Monostroma cf. arcticum Wittrock (BC/Ar/A)

This species forms green sacs that soon tear open to form monostromatic blades 2-14 cm in dimensions (Image A). Rehydrated material reveals surface cells that are angular and irregular to cuboidal or rectangular in outline, 6-24 µm in dimensions, and closely compacted together (Image B). In this species there is a greater tendency to develop rectangular cells that run parallel to the thallus axis lower to mid thallus (Image C), but this can be subtle or absent toward the apices in some individuals (Image B). In section the blades are clearly monostromatic, 20-35 µm wide, with the cells roughly cuboidal to slightly rectangular in outline (Image D). Fresh material reveals 1(2) pyrenoids per cell typically with 2(3) in cells closer to the base.

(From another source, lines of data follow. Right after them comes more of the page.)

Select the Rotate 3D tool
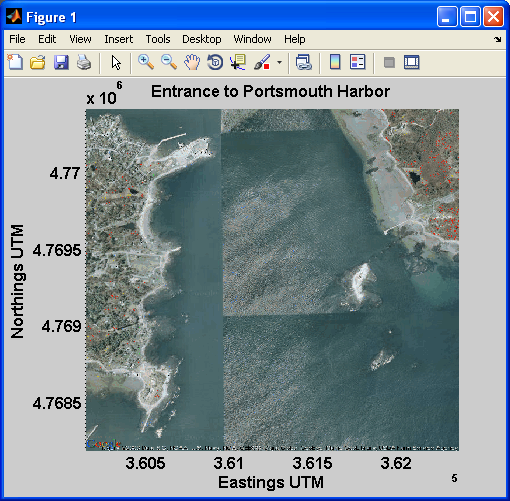 (215, 62)
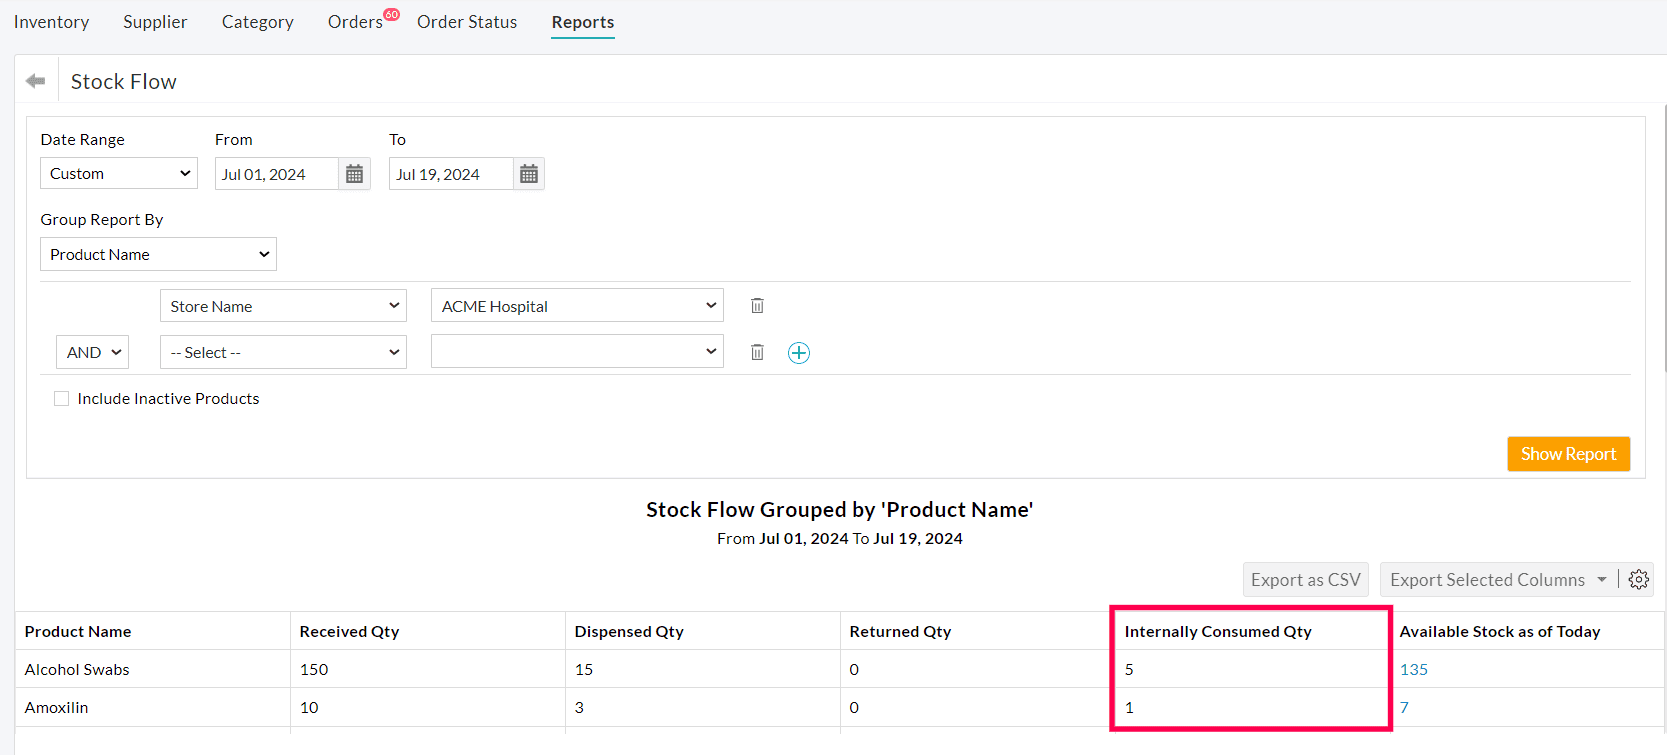This screenshot has width=1667, height=755.
Task: Delete the Store Name filter row
Action: pyautogui.click(x=757, y=306)

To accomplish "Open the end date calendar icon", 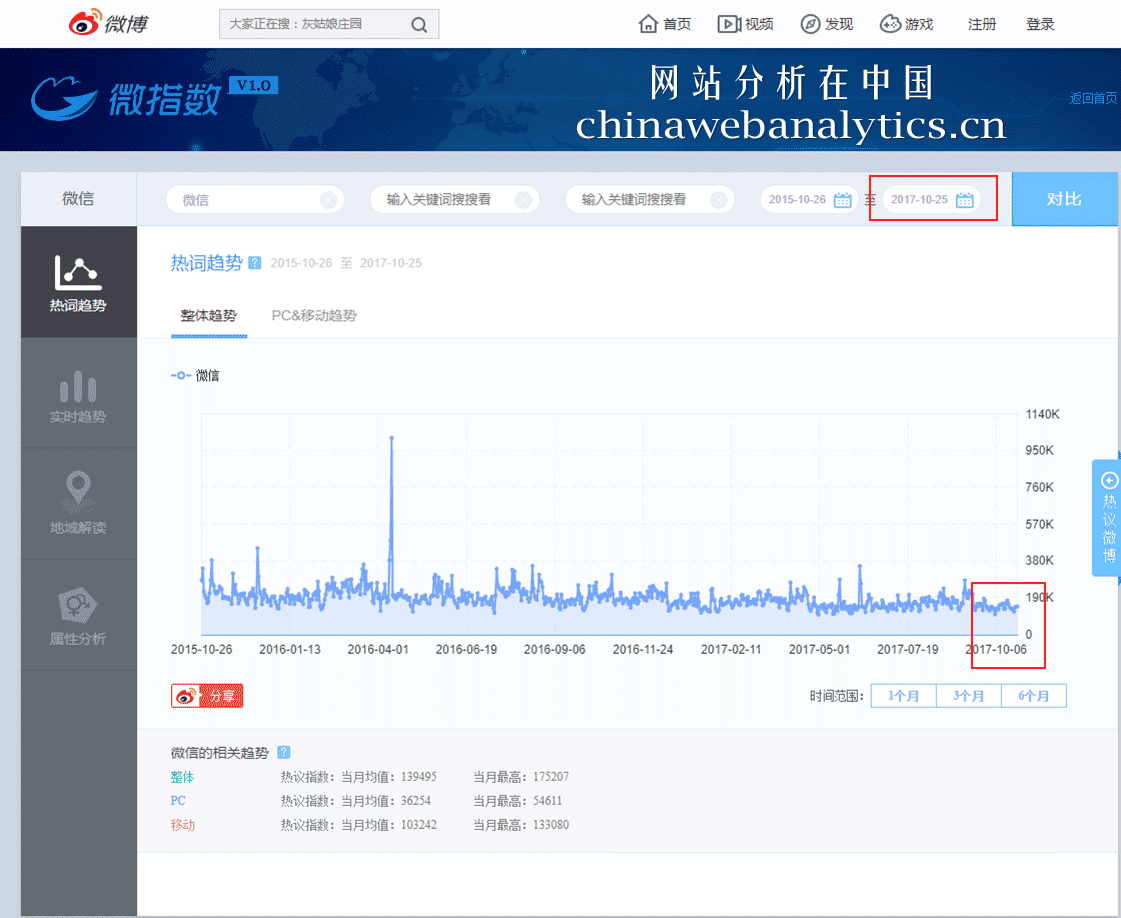I will click(964, 200).
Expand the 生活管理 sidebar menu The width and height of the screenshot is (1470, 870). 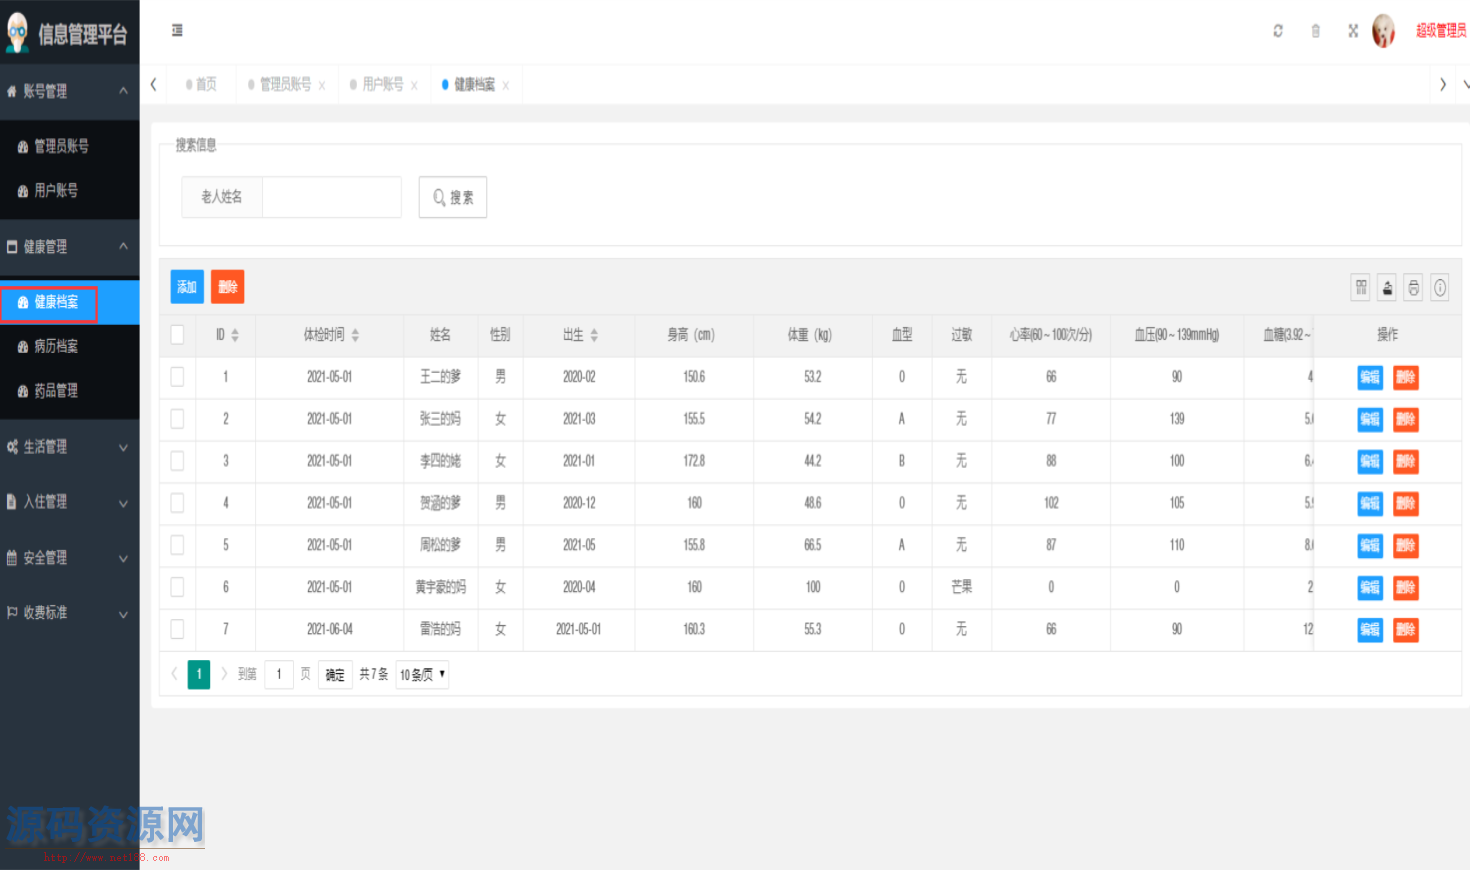(x=69, y=447)
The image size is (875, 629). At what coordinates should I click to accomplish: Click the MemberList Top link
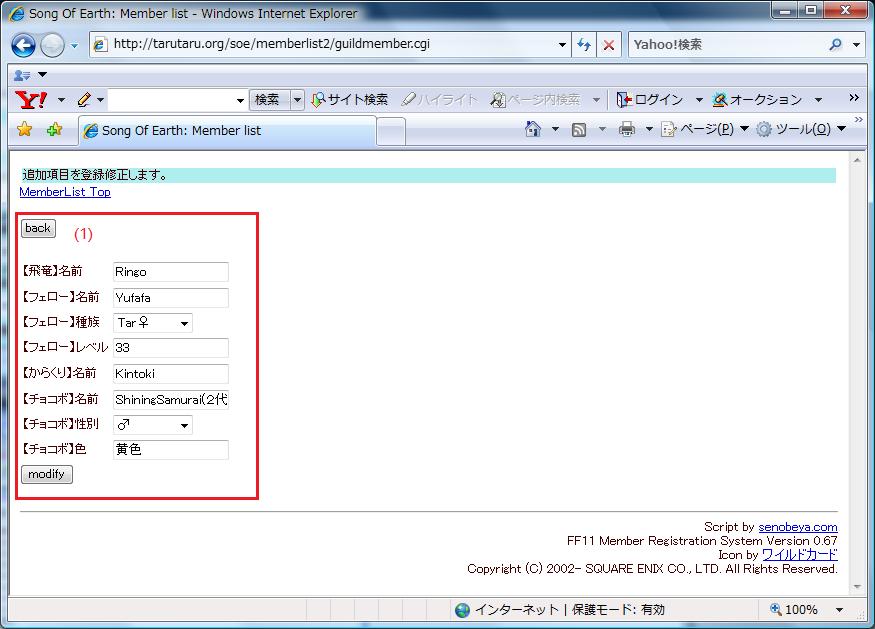[x=65, y=192]
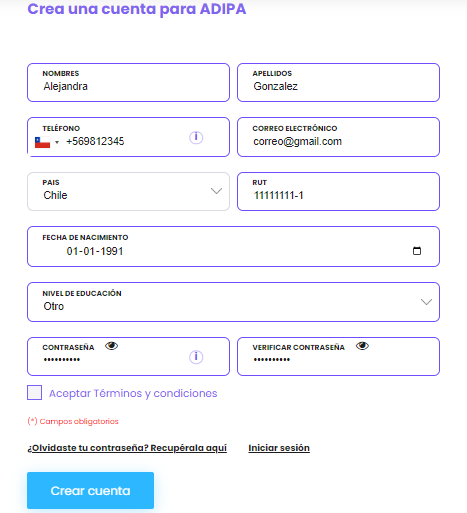The width and height of the screenshot is (467, 513).
Task: Show password using Verificar Contraseña eye icon
Action: click(362, 346)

Based on low number of collections (n = 9) this appears to be a rare genetic group in the NW Atlantic (n = 5). We have few verified records for BC (n = 3), all from Haida Gwaii, which likely reflects a sampling artifact (see Monostroma cf. fractum C.-C.Jao and Monostroma cf. grevillei (Thuret) Withering). This species extends from upper intertidal pools to the lowest intertidal (based on our few records), growing on rock, other hard substrata, as well as other algae. It can be difficult to distinguish from Monostroma cf. grevillei (Thuret) Withering with which it overlaps in range in the Arctic and NW Atlantic (BC?), but that species tends to have fewer rectangular cells and a persistent sac habit before or in lieu of transitioning to the blade morphology (i.e. even large individuals can retain the sac morphology in some habitats). In BC where Monostroma cf. arcticum overlaps with Monostroma cf. fractum C.-C.Jao more study is needed. Based on our single collection to date, that latter genetic group is characterized by more regularly rectangular cells. All species of Monostroma can be confused with Gayralia oxysperma (Kützing) K.L.Vinogradova ex Scagel & al., but in surface view that species has its cells in groups of 2-4 with relatively larger gaps between these groups (i.e. they are not compact in surface view as is the case for Monostroma spp.; Images B & C).

The “cf.” used for all Monostroma spp. here is an indicator that taxonomy for the genus needs considerable work. There are unequivocally three genetic groups in our flora to which I tentatively apply three names (based on sequence data in BOLD a fourth genetic group collected in WA is distant to the three referred to here, and may represent another species of this genus). Accepting these preliminary name assignments for now, the Atlantic and Arctic Monostroma cf. grevillei (Thuret) Withering (matching sequence data from Germany, Central Norway and the UK; all relatively near the type locality in France) is a close sibling species to the Pacific Monostroma cf. fractum C.-C.Jao (for which we have only 1(2 in the works?) collection from Haida Gwaii. Based on the few collections in hand (no current matches in GenBank), Monostroma cf. arcticum Wittrock, with a type locality in the Arctic waters of Norway, is distributed in northern New England and the Maritime Provinces, Haida Gwaii, and Kamchatka, possibly consistent with a circumpolar distribution. Obviously we need considerably more hits on all three genetic groups to sort out the taxonomy and full distribution of the respective species.

Image A. Pressed specimens from low intertidal on rock at our Lepreau exposed biodiversity station, NB (GWS005974).

Image B. Surface view of cells on the upper portion of a blade (low intertidal pool on rock, Letete, NB; GWS005934; rehydrated from press).

Image C. Surface view of cells on the lower mid portion of the blade (mid upper intertidal pool on rock, Starboard, ME; GWS003637; rehydrated from press).

Image D. Section of the blade (mid upper intertidal pool on rock, Cape Neddick, ME; GWS003538; rehydrated from press).